=== Instrução da tarefa ===
Reproduza sem alterações a parte do texto sobre o caso O.J. Simpson que vai desde "Na verdade, na" até "local dos assassinatos.".

=== Trecho ===
★ ★ ★ ★ ★
Os fatos v. ‘American Crime Story’
A série 'O Povo Contra O.J. Simpson' não precisaria de elementos de ficção para conseguir dramaticidade, mas os 10 episódios não são um documentário
Se uma novela colocasse num mesmo enredo uma celebridade negra acusada de assassinar a mãe de seus filhos com requintes de crueldade, um cachorro insistente que leva pessoas até a cena do crime, um investigador racista e uma perseguição policial assistida por 95 milhões de pessoas, ela poderia ser chamada de dramalhão. Mas esses fatos fazem parte da história real do astro de futebol americano Orenthal James Simpson, acusado de esfaquear até a morte a ex-mulher Nicole Brown Simpson e o garçom Ronald Goldman, seu amante, em 12 de junho de 1994.
Considerado “o julgamento do século”, o caso de duplo homicídio que se transformou em debate racial foi coberto de maneira intensa pela imprensa americana até o seu desfecho, em 3 de outubro de 1995. “O país inteiro assistiu ao anúncio do veredicto de Simpson pela televisão – uma comoção comparável àquela gerada, por incrível que pareça, pelo assassinato de John F. Kennedy”, conta o jornalista Jeffrey Toobin no livro American Crime Story – O Povo contra O.J. Simpson.
Baseada na obra, a série homônima disponível no catálogo da Netflix não precisaria de elementos de ficção para conseguir dramaticidade, mas os dez episódios não são documentários. Por vezes, os roteiristas carregam nas tintas para enfatizar romances, criar vilões e até cenas de humor. Mas sem exagero. “Os fatos reais já são surreais”, diz a historiadora Suzane Jardim, que estuda a estereotipação e a representação do negro na mídia no Brasil e nos EUA. “A série é bastante convincente. Há liberdade artística, mas com base em dados reais.”
Akita denuncia o crime
Trata-se de um caso em que é mais difícil acreditar na realidade do que na ficção. Os corpos de Nicole Brown Simpson e Ronald Goldman foram realmente descobertos por causa de um cachorro, mas a série edita a história e o número de personagens. Em uma das primeiras cenas, que dura poucos segundos, um homem encontra um cachorro latindo. O animal sai em disparada, e ele o segue até descobrir a cena do crime.
Na verdade, na noite do 12 de junho de 1994, Steven Schwab cruzou com um akita enquanto passeava com a sua cachorra. Apesar de ter percebido que as patas estavam ensanguentadas, Schwab não identificou o dono do animal e seguiu seu caminho. Para a sua surpresa, o cão o seguiu. Ao chegar em casa, encontrou com os vizinhos Sukru Boztepe e Bettina Rasmussen, que concordaram em ficar com o akita aquela noite. Como o animal estava agitado, arranhando a porta, decidiram passear com ele. Só então o cão arrastou os dois até o local dos assassinatos.
★ ★ ★ ★ ★
=== Itens fornecidos ===
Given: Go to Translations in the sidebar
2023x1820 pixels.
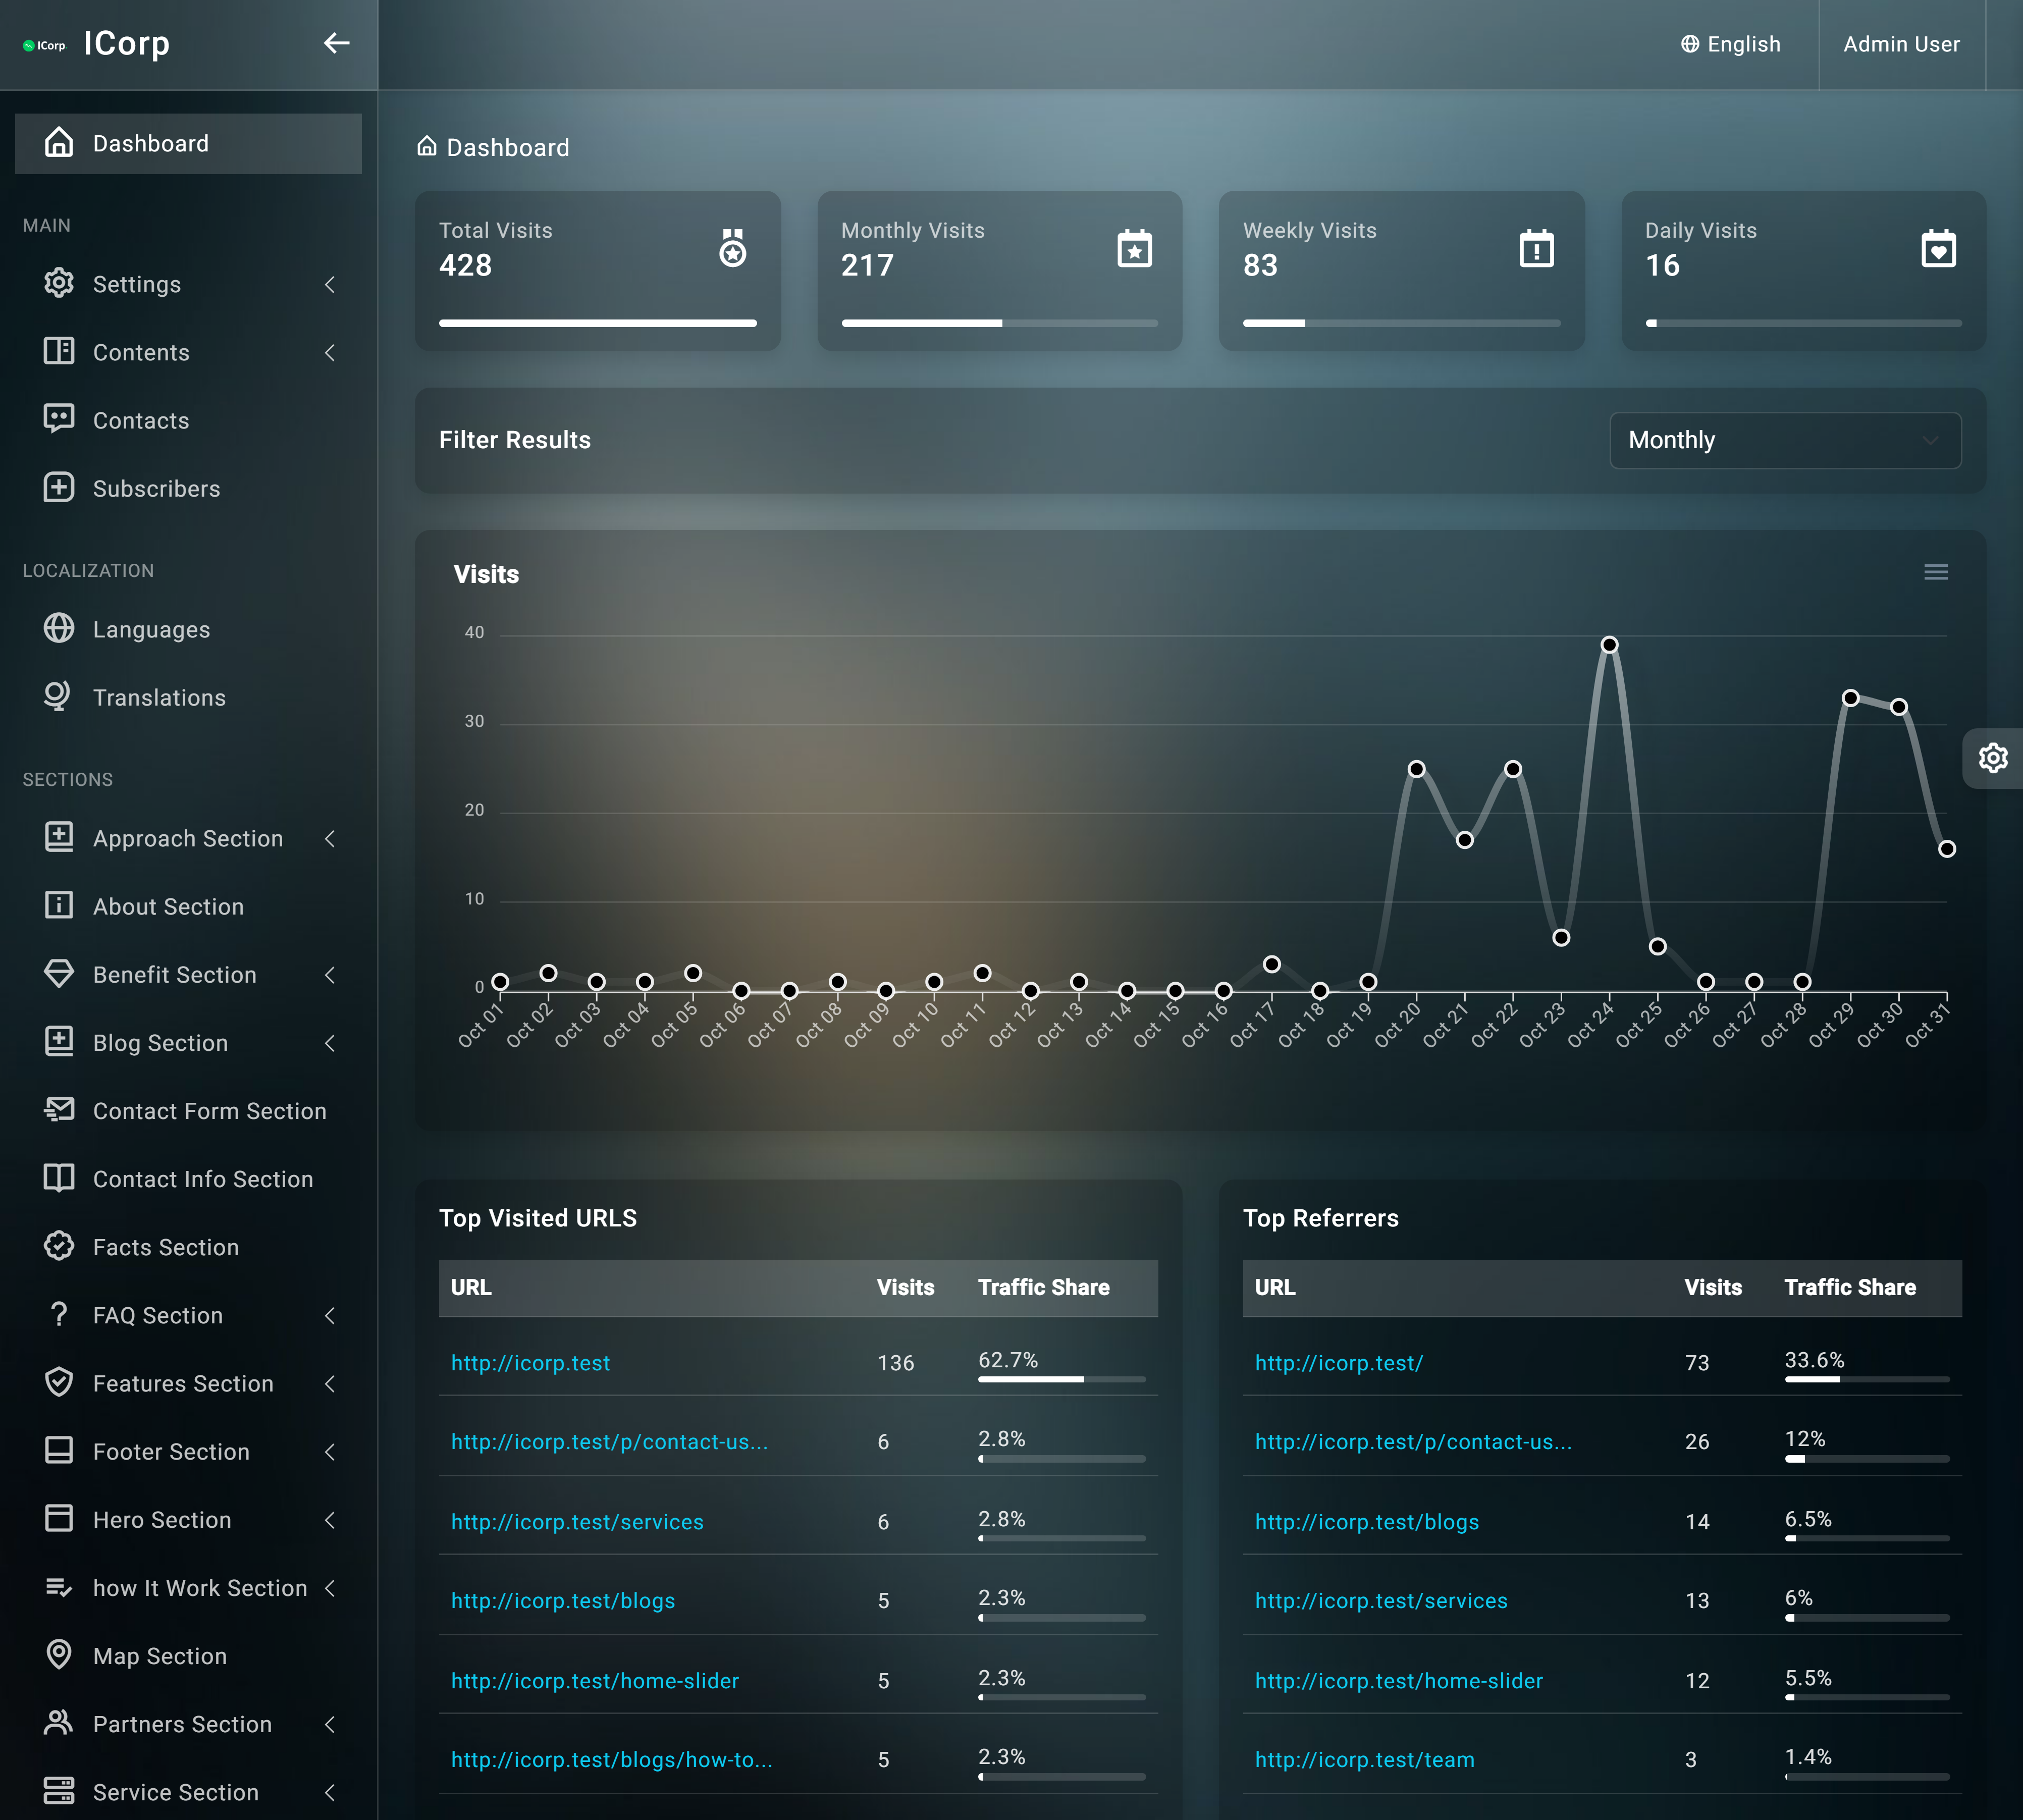Looking at the screenshot, I should pos(159,698).
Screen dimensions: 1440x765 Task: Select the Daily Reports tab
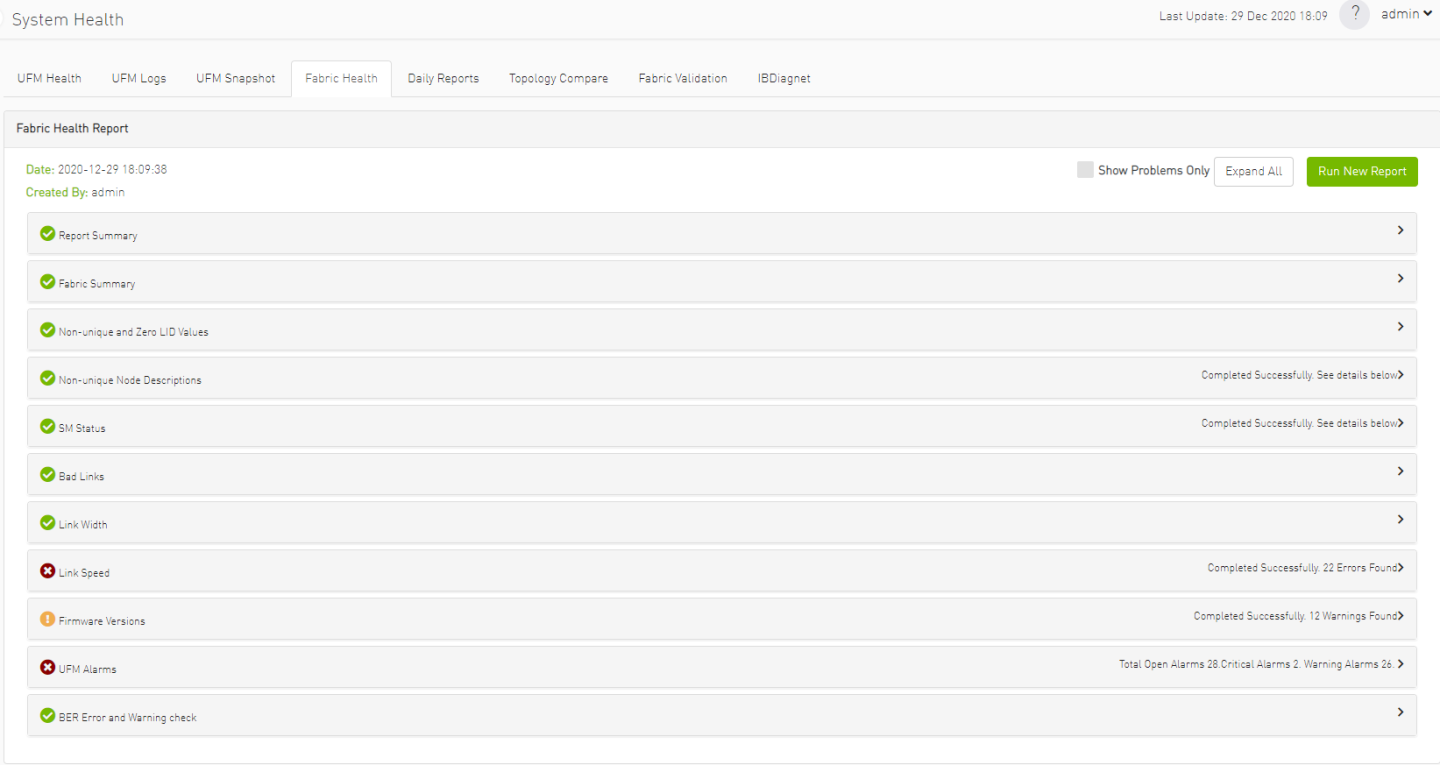tap(443, 78)
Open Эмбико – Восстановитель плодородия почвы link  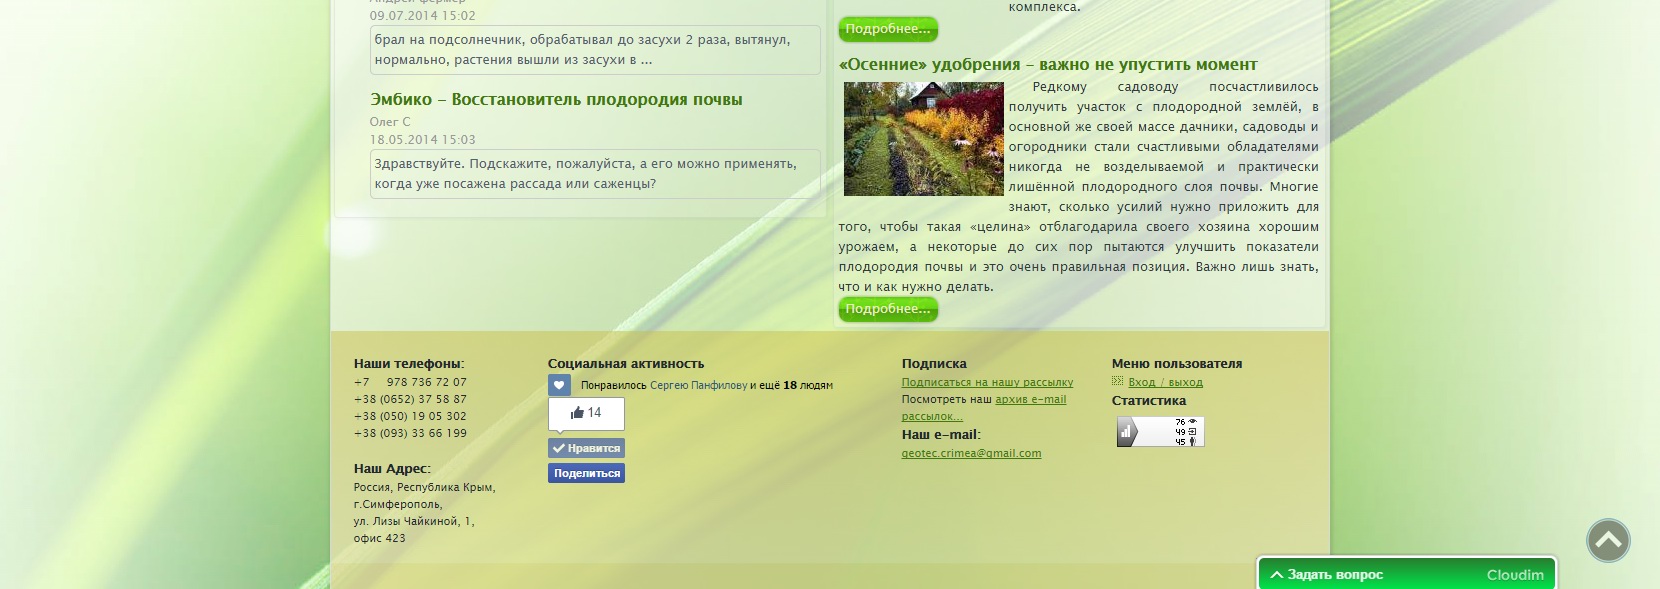click(x=556, y=100)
★ ★ ★ ★ ★
=== Resposta redigida ===
Na verdade, na noite do 12 de junho de 1994, Steven Schwab cruzou com um akita enquanto passeava com a sua cachorra. Apesar de ter percebido que as patas estavam ensanguentadas, Schwab não identificou o dono do animal e seguiu seu caminho. Para a sua surpresa, o cão o seguiu. Ao chegar em casa, encontrou com os vizinhos Sukru Boztepe e Bettina Rasmussen, que concordaram em ficar com o akita aquela noite. Como o animal estava agitado, arranhando a porta, decidiram passear com ele. Só então o cão arrastou os dois até o local dos assassinatos.